Week 1 of 12
Module 1: Introductions and Orientation
The ICCROM Director-General Mounir Bouchenaki welcomed us onto the 17th International Course on Stone Conservation, being held for the first time in Rome. We were also welcomed by Joseph King and Simon Warrack (the course coordinator) of ICCROM and Susan MacDonald of the Getty Conservation Institute. There are 20 participants in total, each representing a different country.
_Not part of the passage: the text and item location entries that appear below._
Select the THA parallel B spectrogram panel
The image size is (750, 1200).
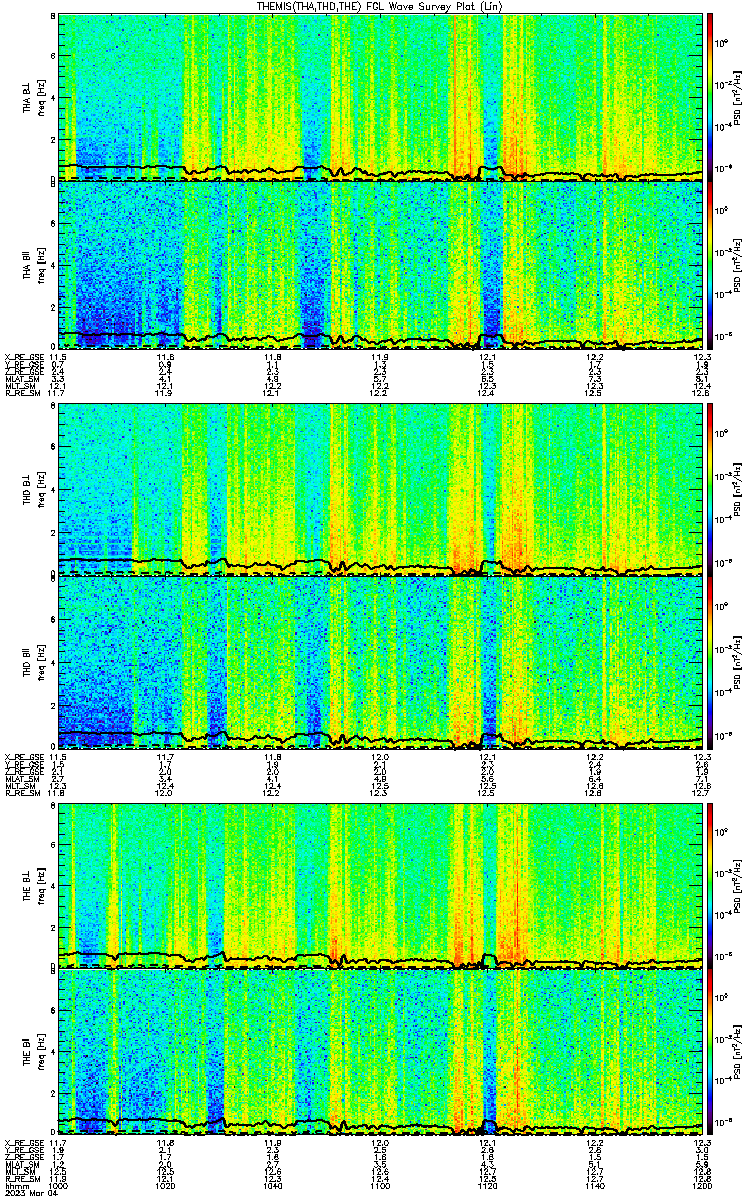coord(383,265)
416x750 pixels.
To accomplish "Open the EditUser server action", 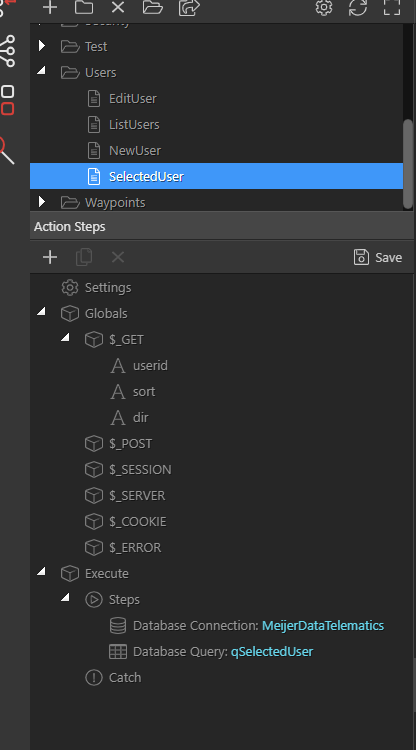I will click(x=132, y=99).
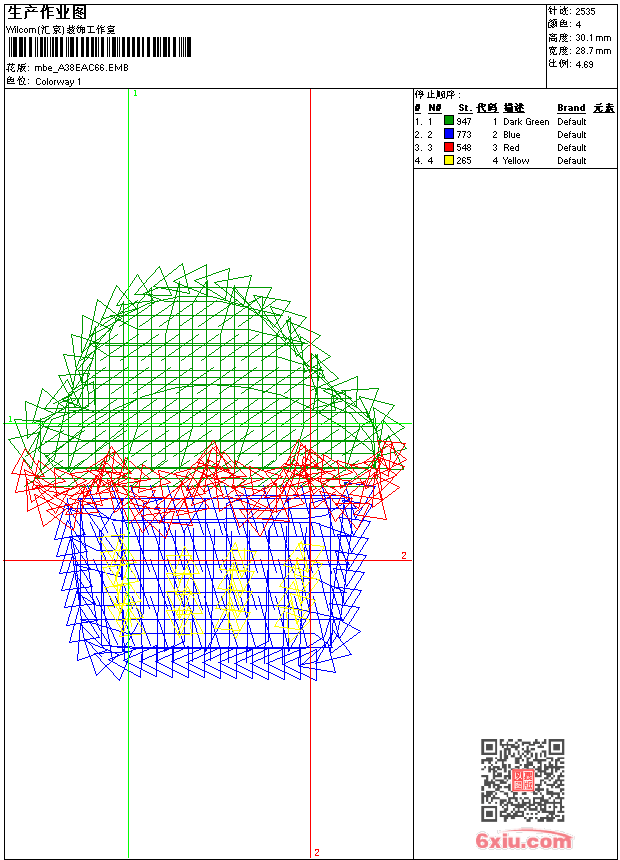Click the red seal inside QR code
This screenshot has width=620, height=860.
pyautogui.click(x=523, y=780)
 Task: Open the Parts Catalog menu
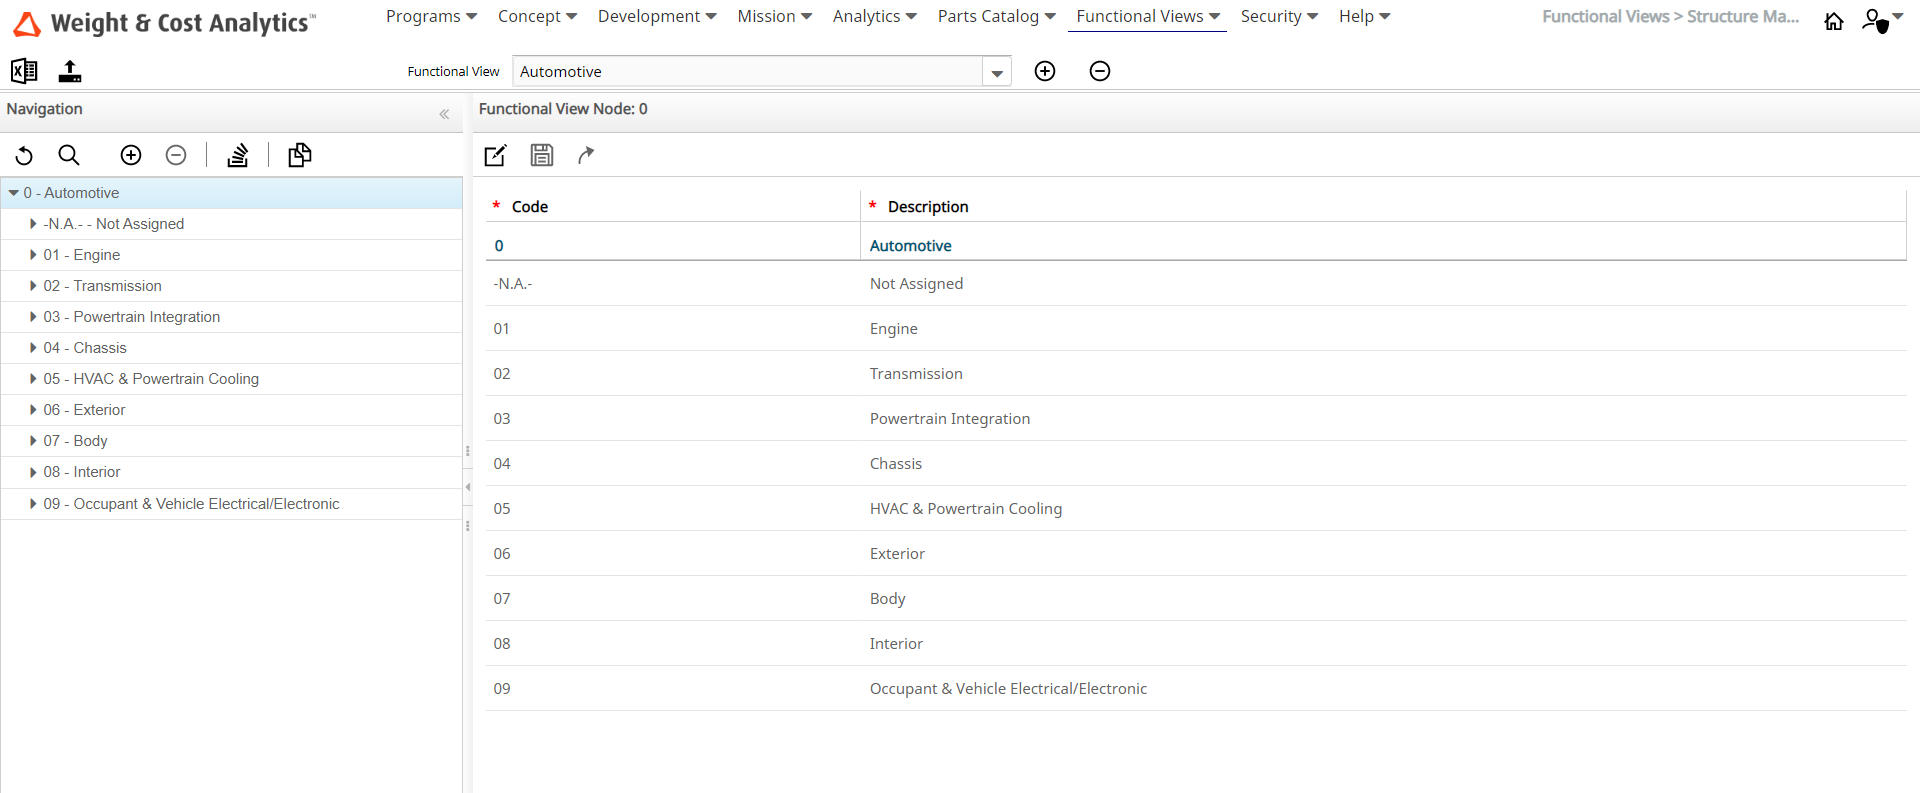(995, 17)
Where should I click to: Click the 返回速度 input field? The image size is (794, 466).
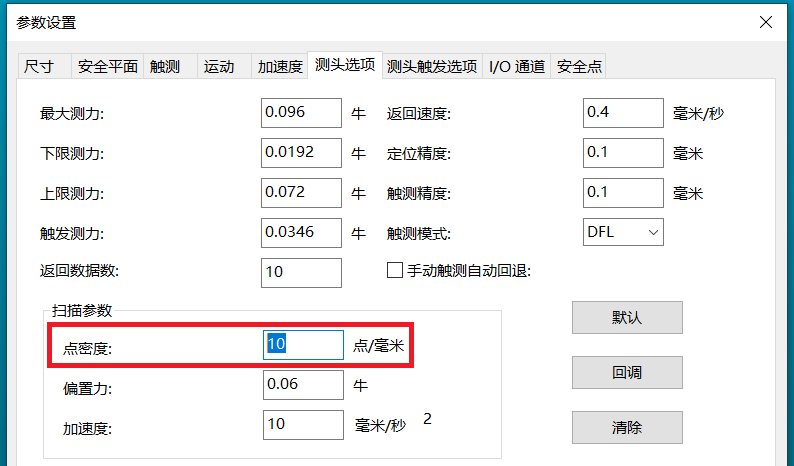pos(623,113)
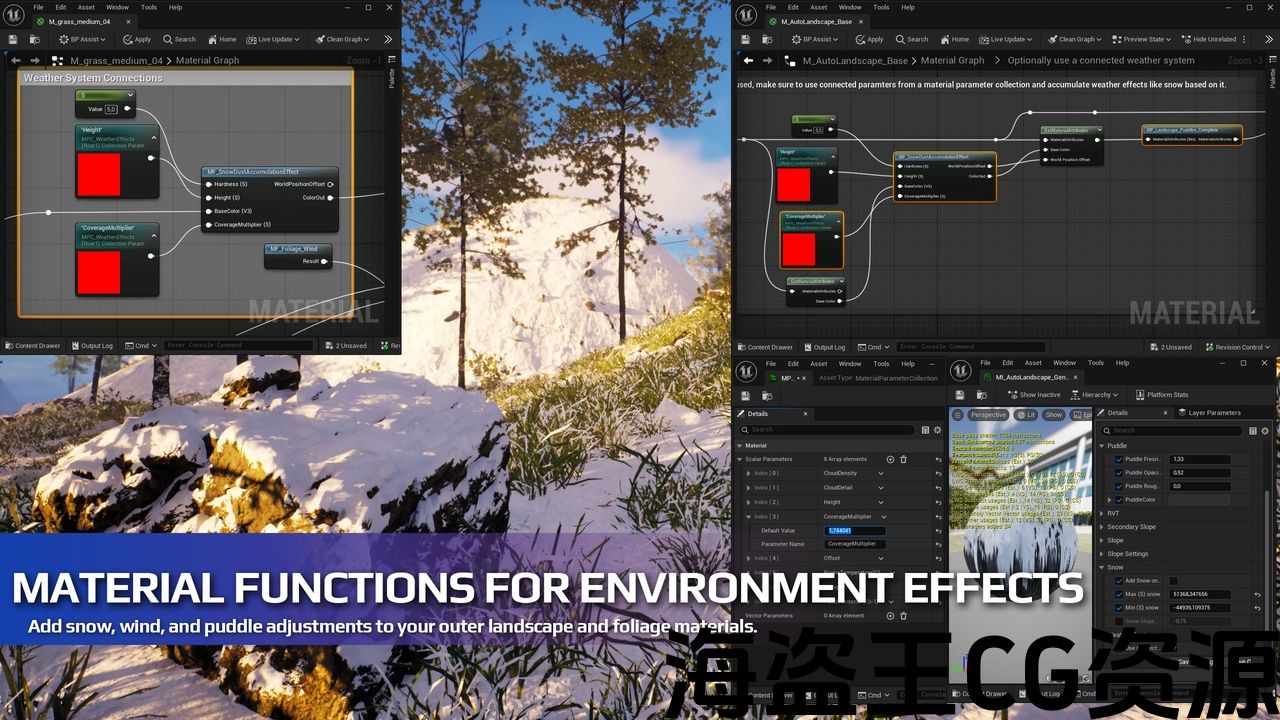Add element to the Scalar Parameters array
1280x720 pixels.
(x=890, y=459)
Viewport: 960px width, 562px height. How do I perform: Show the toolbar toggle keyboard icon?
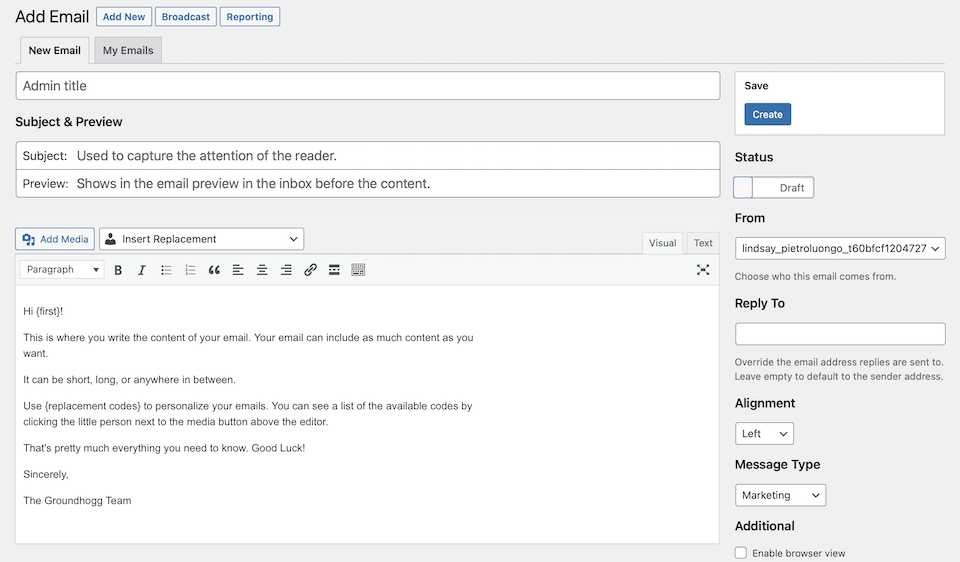pos(358,270)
Australia, Belgium, Brazil, China, Czech Republic, Denmark, Georgia, India, Japan, Korea, Netherlands, Nigeria, Palestine, Romania, Russian Federation, Portugal, Sri Lanka, Sudan, Syria & Scotland
This afternoon Jukka Jokilehto (conservation architect, World Heritage Advisor to ICOMOS and consultant to UNESCO) gave us ‘An Introduction to the Architectural Heritage of Rome’. We were told that much of modern central Rome is 6-10 metres above the ground level of Ancient Rome. This is due to factors including flooding of the Tevere (Tiber) River (which runs through the centre of the city) depositing silt, the destruction of old buildings due to a high level of historic military action and continuous rebuilding over the top of what was essentially seen as ‘rubbish and debris’. This is essentially the same way in which a sedimentary rock deposit is created, through the accumulation and deposition of different layers of material. In this case, however, it’s centuries of deconstruction and reconstruction of a city. In addition, many buildings in Rome incorporate parts of historic buildings from single stones to full foundations. Tomorrow we will be going on a tour of Foro Romano (the Roman Forum).